§ Что нужно сделать:
1. Переведите на английский язык предложение из текста о детях с инвалидностью: «И, действительно, из инвалидов часто формируются сильные одаренные личности.»
2. Продолжите текст о детях с инвалидностью, начав сразу после его последнего предложения.

Но причины врожденной инвалидности самые разные: и генная мутация, и родовая травма, и заражение плода, и плохая экология, которая вроде бы не приносит видимого вреда ни детям, ни взрослым, но отыграется на внутриутробном существе…
А, может, сама матушка-природа не хочет, чтобы все люди были одинаковыми, и демонстрирует, что они могут быть всякими, только дайте им возможность жить, расти, развиваться, совершенствоваться.
И, действительно, из инвалидов часто формируются сильные одаренные личности. Так что не бойтесь, если в вашей семье появится необычный ребенок. Лучше сделайте все возможное, чтобы этому необычному человечку жилось хорошо и интересно.

§ Данные привязки к снимкам экрана:
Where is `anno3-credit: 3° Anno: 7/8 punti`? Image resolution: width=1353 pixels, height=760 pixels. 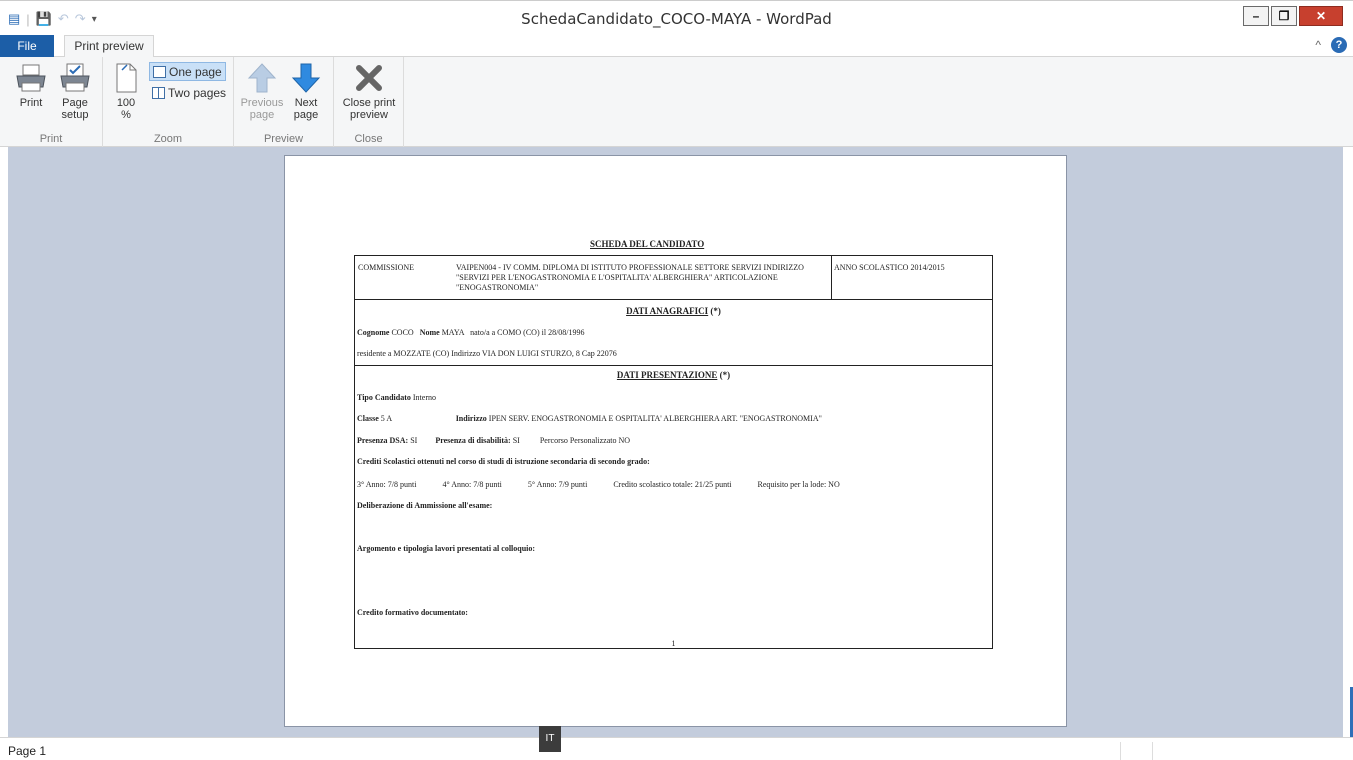
anno3-credit: 3° Anno: 7/8 punti is located at coordinates (387, 484).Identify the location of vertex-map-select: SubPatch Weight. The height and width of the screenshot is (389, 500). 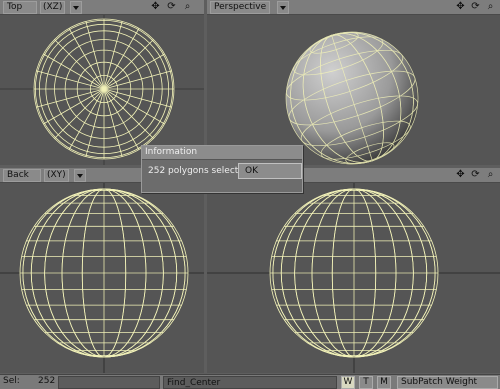
(448, 382).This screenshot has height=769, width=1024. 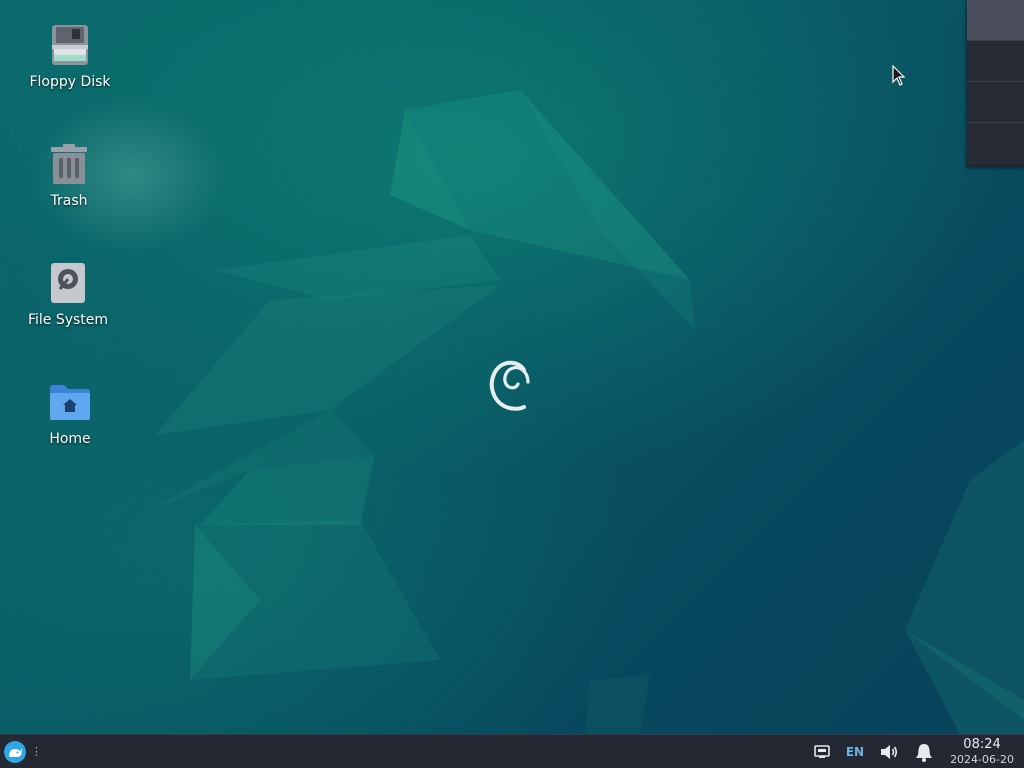 What do you see at coordinates (899, 76) in the screenshot?
I see `mouse-pointer-icon` at bounding box center [899, 76].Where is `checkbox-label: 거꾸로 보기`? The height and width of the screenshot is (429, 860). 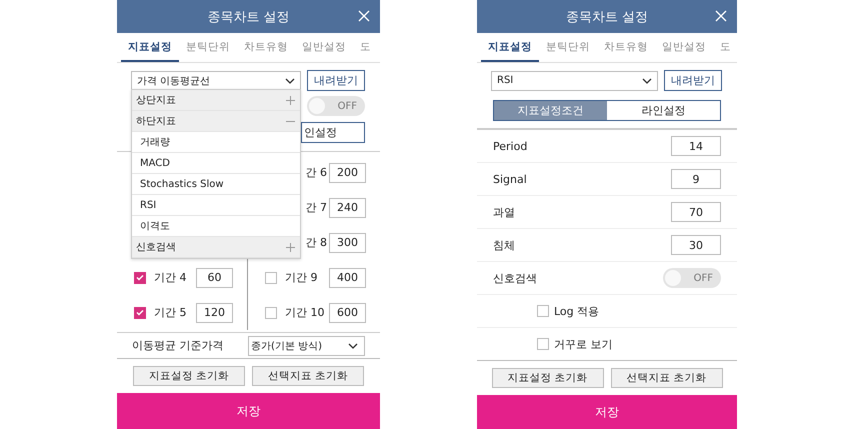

§ Ваши ответы:
1. And indeed, people with disabilities often grow into strong, gifted individuals.

2.
Родичи навещают меня
Однажды, в период адаптации к детдому, я увидела во сне мать, и чуть не закричала на всю палату. Я ещё не знала, что теперь каждый ее приезд буду чувствовать заранее. И в этот день она неожиданно приехала, и, швырнув сумку у моей койки, со слезами на глазах побежала к воспитателям. У меня застрял в горле комок, и я не понимала, радоваться мне маминому приезду или плакать, разделяя ее настроение? Из палаты слышала как она, плача, что-то сбивчиво рассказывает Зинаиде Степановне.
Минут тридцать я ждала, когда мама вспомнит обо мне. Наконец она зашла в палату и, присев ко мне на кровать, отсутствующими заплаканными глазами уставилась в окно.
– Мама, когда я домой поеду? – не к месту задала я свой главный вопрос.
– Никогда! – резко ответила она, не отрывая взгляда от окна.
Я заревела в голос:
– Хочу домой! Не хочу больше здесь жить!
– Куда я тебя возьму? Твой папка нас бросил, мы с Ольгой теперь живем у тёти Маши, – пояснила она, наклонившись и стала что-то искать в сумке.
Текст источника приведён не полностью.